More than 7,000 people have left a desperate desert camp for displaced Syrians near the Jordanian border since March, a United Nations spokesperson said Friday.
According to the UN’s humanitarian coordination office OCHA, around 36,000 people remained in the isolated Rukban camp near Al-Tanf base used by the US-led coalition fighting the Daesh group, after over 4,000 left between March and April 21.
The Syrian government and key backer Russia said in February they had opened corridors out of the camp, calling on residents to leave.
“Since March, over 7,300 people have left Rukban,” OCHA spokesman David Swanson told AFP, including some 3,000 who left after April 21.

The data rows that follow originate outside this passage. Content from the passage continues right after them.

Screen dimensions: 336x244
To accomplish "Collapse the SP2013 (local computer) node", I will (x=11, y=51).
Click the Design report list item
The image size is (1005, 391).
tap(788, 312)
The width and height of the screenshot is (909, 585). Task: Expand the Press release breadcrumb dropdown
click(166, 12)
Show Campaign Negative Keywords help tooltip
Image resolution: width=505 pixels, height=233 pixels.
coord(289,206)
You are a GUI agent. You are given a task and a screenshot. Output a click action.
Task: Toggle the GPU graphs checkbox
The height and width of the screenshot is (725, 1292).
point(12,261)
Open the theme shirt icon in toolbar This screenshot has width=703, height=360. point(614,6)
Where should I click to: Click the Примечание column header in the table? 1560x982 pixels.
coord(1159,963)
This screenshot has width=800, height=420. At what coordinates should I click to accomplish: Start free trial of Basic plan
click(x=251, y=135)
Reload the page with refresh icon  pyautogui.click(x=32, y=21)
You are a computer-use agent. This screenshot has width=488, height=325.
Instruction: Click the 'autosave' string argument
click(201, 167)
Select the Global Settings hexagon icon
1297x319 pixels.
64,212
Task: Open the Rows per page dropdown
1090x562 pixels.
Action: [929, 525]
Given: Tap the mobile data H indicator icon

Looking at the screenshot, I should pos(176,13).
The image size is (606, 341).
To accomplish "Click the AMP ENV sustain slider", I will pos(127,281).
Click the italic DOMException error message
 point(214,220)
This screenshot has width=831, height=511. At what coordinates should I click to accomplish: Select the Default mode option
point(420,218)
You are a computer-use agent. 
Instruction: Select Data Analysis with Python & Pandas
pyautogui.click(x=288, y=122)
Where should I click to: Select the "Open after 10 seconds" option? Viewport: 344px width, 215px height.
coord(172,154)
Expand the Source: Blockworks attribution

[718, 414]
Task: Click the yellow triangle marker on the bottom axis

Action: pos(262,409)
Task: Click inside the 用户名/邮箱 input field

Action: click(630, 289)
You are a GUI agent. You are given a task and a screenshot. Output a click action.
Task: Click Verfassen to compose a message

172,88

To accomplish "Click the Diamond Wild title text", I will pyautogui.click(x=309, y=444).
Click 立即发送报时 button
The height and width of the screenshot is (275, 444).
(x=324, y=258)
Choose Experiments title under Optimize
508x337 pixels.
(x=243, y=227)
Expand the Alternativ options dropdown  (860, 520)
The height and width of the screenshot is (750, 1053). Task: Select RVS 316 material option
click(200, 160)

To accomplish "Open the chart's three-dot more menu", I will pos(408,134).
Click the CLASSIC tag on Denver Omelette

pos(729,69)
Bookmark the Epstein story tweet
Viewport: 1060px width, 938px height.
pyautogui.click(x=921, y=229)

Those who have quit the camp have moved to collective shelters in the central city of Homs or resettled in their areas of origin in the province of the same name, OCHA said Thursday.
It said Rukban residents were organizing their own transportation to the edge of a de-escalation zone established around Al-Tanf, from where they either continued in their vehicles or were transferred by private or government-provided vehicles to four collective shelters in Homs city.
The Britain-based Syrian Observatory for Human Rights says those returning to government-held parts of Homs from Rukban had struck so-called “reconciliation deals” with the Syrian government.
Conditions inside Rukban are dire, with many surviving on just one simple meal a day, often bread and olive oil or yoghurt, according to one resident.
The camp has been particularly difficult to reach due to its location on the Jordanian border and the proximity of US forces and the rebels they support.
In February, a humanitarian convoy of 133 trucks delivered food, clothes, health care items and medical supplies to the camp’s residents.
The February 6 delivery was just the second in three months.
Syria’s civil war killed more than 370,000 people and displaced millions since it started with the brutal repression of anti-government protests in 2011.